Case Study: Traditional Justice
Participatory Video and Most Significant Change Evaluation (Côte d'Ivoire)
During January 2015 a team of 10 young people were trained by InsightShare to carry out an evaluation using Participatory Video combined with Most Significant Change (PV MSC) for UNICEF WCARO and UNICEF Côte d'Ivoire. The aim of the activity was to carry out an end of year participatory evaluation led by students and young people who participate in the PBEA programme that UNICEF and it's partners lead in Côte d'Ivoire. The evaluation focuses on the work of UNICEF with the International Centre for Transitional Justice (ICTJ) to provide non-partisan forums for young people across the country to express their grievances, foster forgiveness and build peace. Youth leaders have been trained and accompanied in constructive dialogue, documentation of projects, arts, music and radio programming to reach and teach a mass audience on their experience of the conflict and their responsibilities leading up to the next election.
The project sample was selected from 25 established groups benefitting from UNICEF-ICTJ support. The individuals invited included the 30 youth who had attended the UNICEF-ICTJ trainings and 18 youth who had worked with these individuals, and had been affected by their activities. The 32 male and 15 female students ranged from 18 to 30 years old. The four story collection circles and first community screening took place at the Centre Episcopal Regional d'Afrique de l'Oest (CERAO) in Abidjan. The second level screening with decision makers also took place at CERAO.The 48 storytellers talked about forgiveness, promotion of peace and becoming a model for others as the most significant changes they have gone through since their involvement with the UNICEF-ICTJ trainings and activities.

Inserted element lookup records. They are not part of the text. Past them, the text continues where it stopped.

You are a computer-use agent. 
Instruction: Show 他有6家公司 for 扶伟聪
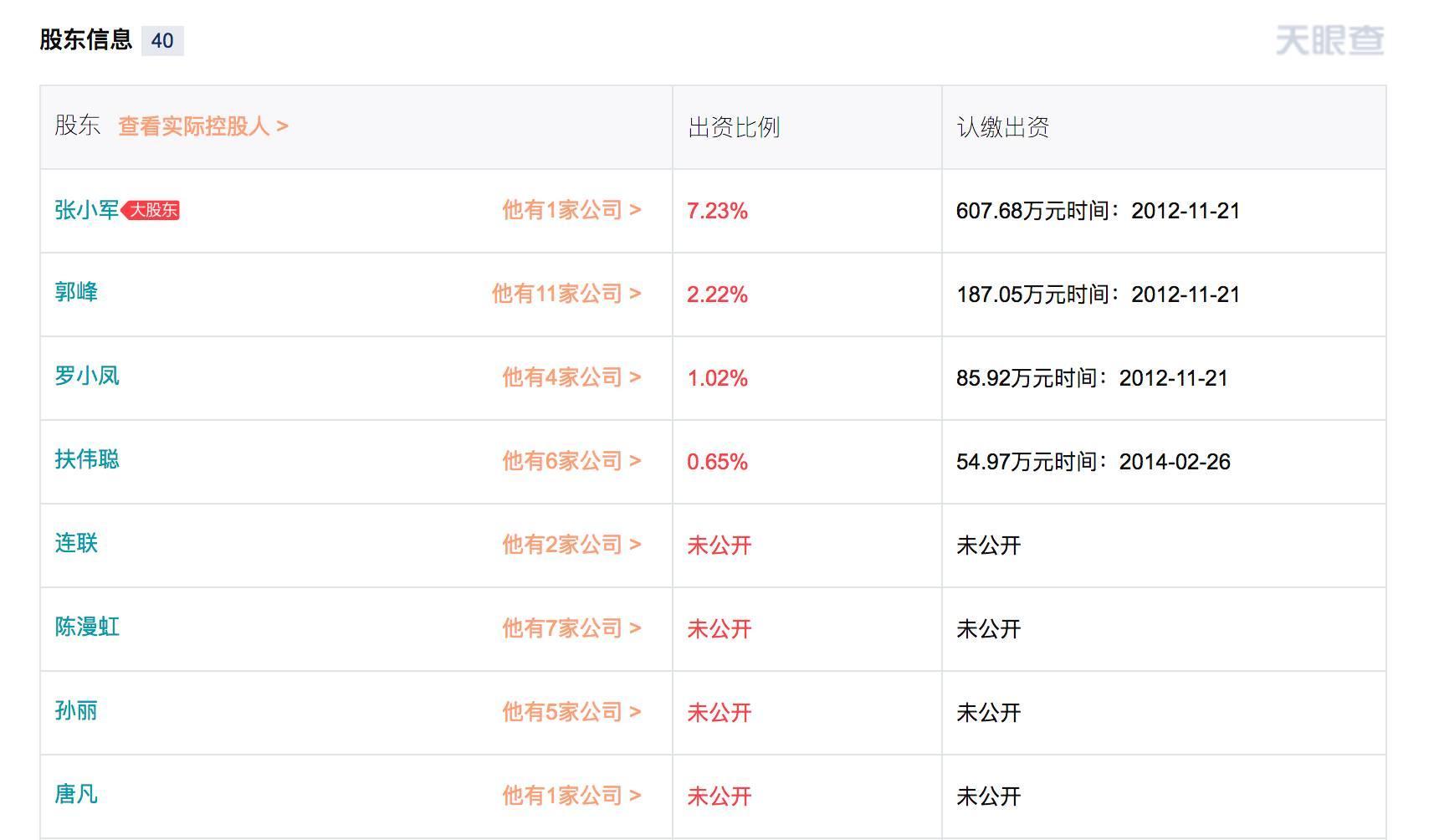click(571, 461)
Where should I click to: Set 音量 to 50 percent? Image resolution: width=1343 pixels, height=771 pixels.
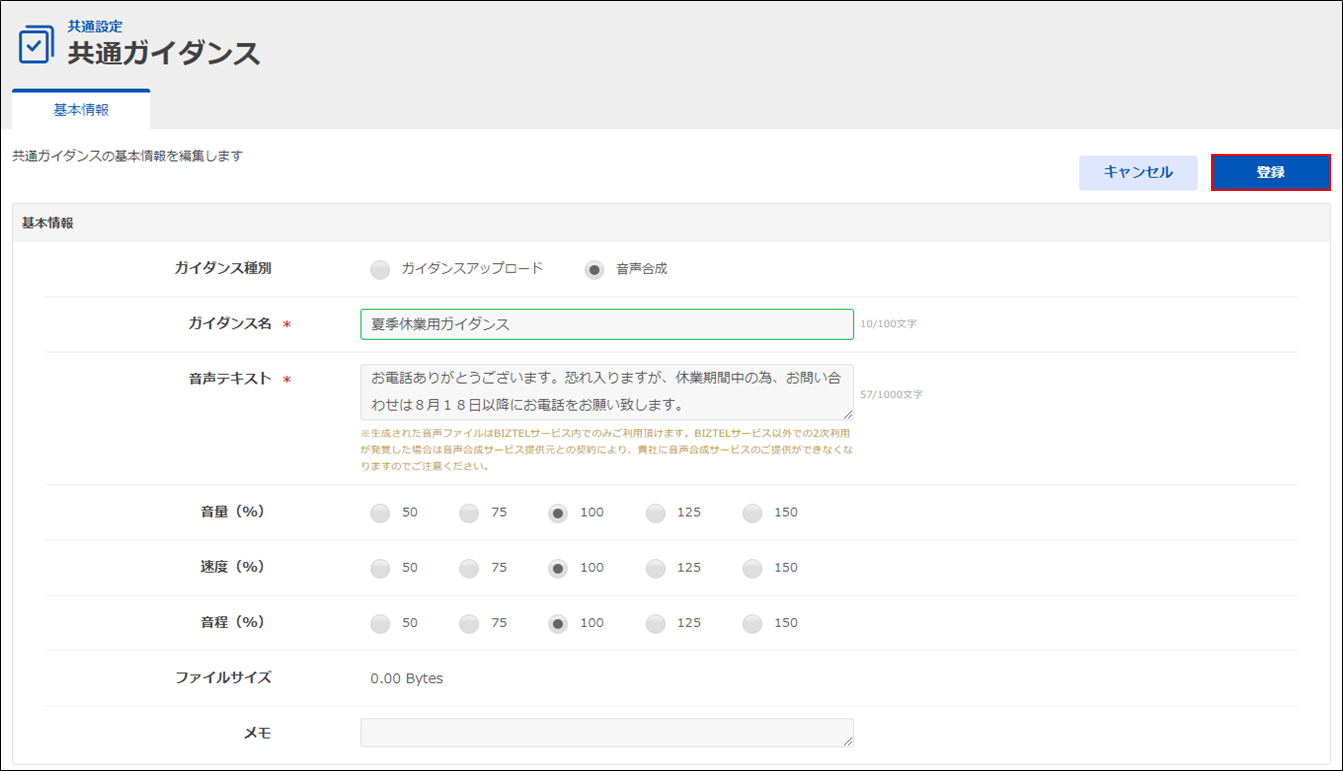(380, 513)
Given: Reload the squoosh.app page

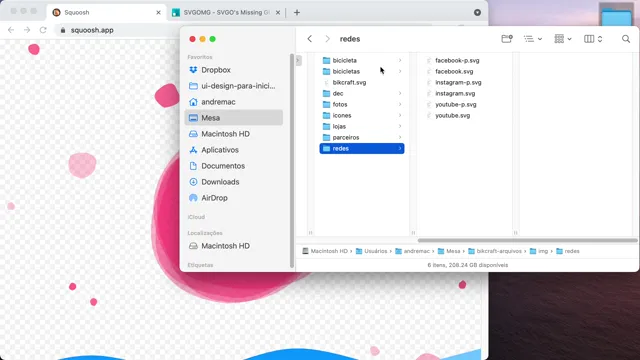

Many of the stories document how the youth have had to overcome the repercussions of the 2010-11 crisis, losing members of their families, their homes and looking after their siblings. These were principle blockers to their change followed by abandonment, armed groups, timidity, division and tradition. In this context the UNICEF-ICTJ trainings and other rights based groups were key enablers, providing a source of motivation and support to those with little else available. In particular, UNICEF-ICTJ trainings had built their confidence and awareness, enabling them to engage in positive actions for youth.